It was history as a story that knew itself as such; it was politics as storytelling, the production of a narrative specifically intended to inspire in its audience a potential for change and to reclaim some kind of goal for a people thrown into confusion by the traumas of the past.

Shadi Bartsch, Ideology in Cold Blood

The narrative of the Annals breaks off in mid-sentence nearly halfway through book 16. It is a fortuitous and fitting break, for it emphasises the death of Thrasea Paetus, the senator whose determined display of ‘liberty’ has been recorded at various points in Tacitus' narrative. As his blood spatters on the ground he offers it as a libation to Jove the liberator and exhorts his son-in-law Helvidius Priscus to follow examples of constancy. The memory of Thrasea Paetus and Helvidius Priscus becomes a site of contestation between senatorial writers and the emperors (particularly Domitian) at the start of Tacitus' much earlier monograph, the Agricola.

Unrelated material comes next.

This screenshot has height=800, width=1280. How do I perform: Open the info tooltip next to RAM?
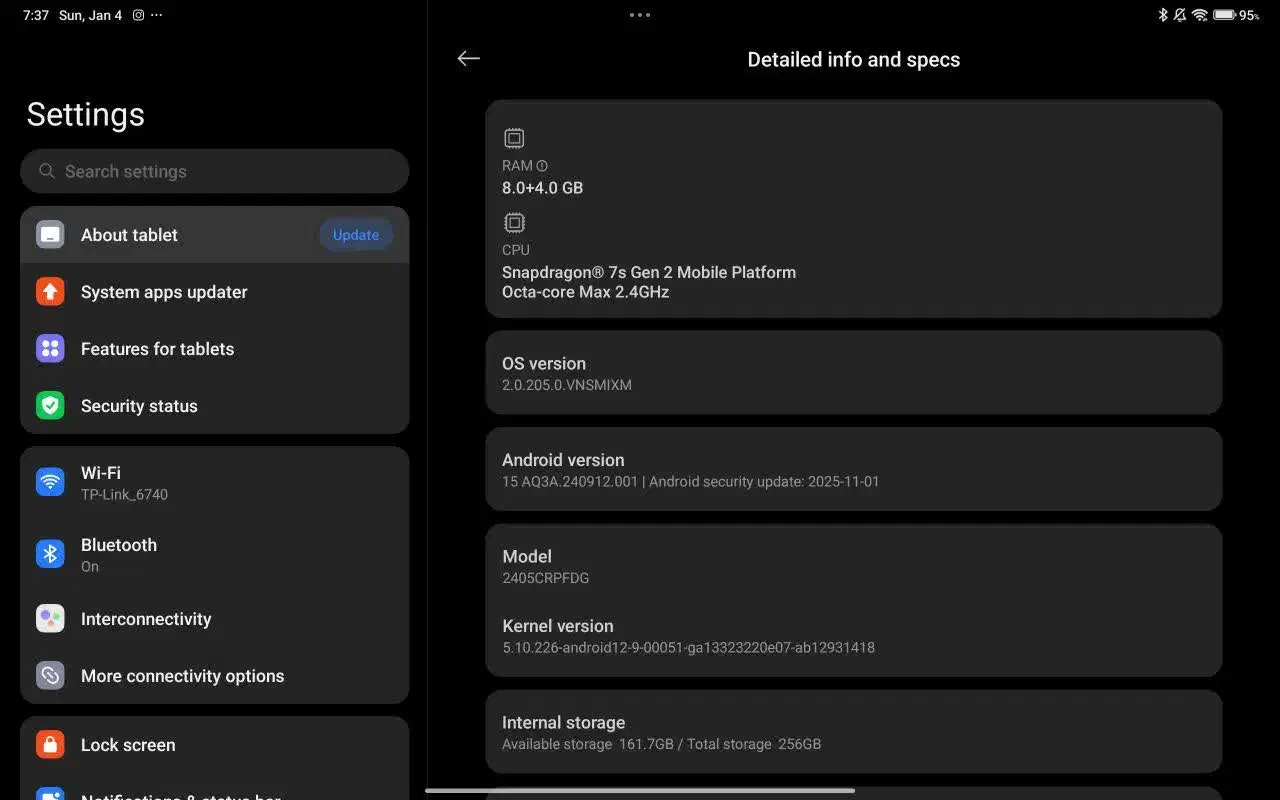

We have read (legimus) that when Thrasea Paetus was praised by Arulenus Rusticus and Helvidius Priscus by Herennius Senecio, it was a capital crime, and cruelty was exercised not only against the authors, but also against their books, since the triumviral committee was delegated to ensure that these monuments to the noblest of talents (monumenta clarissimorum ingeniorum) were burnt in the comitium and forum.

(Agr.2.1)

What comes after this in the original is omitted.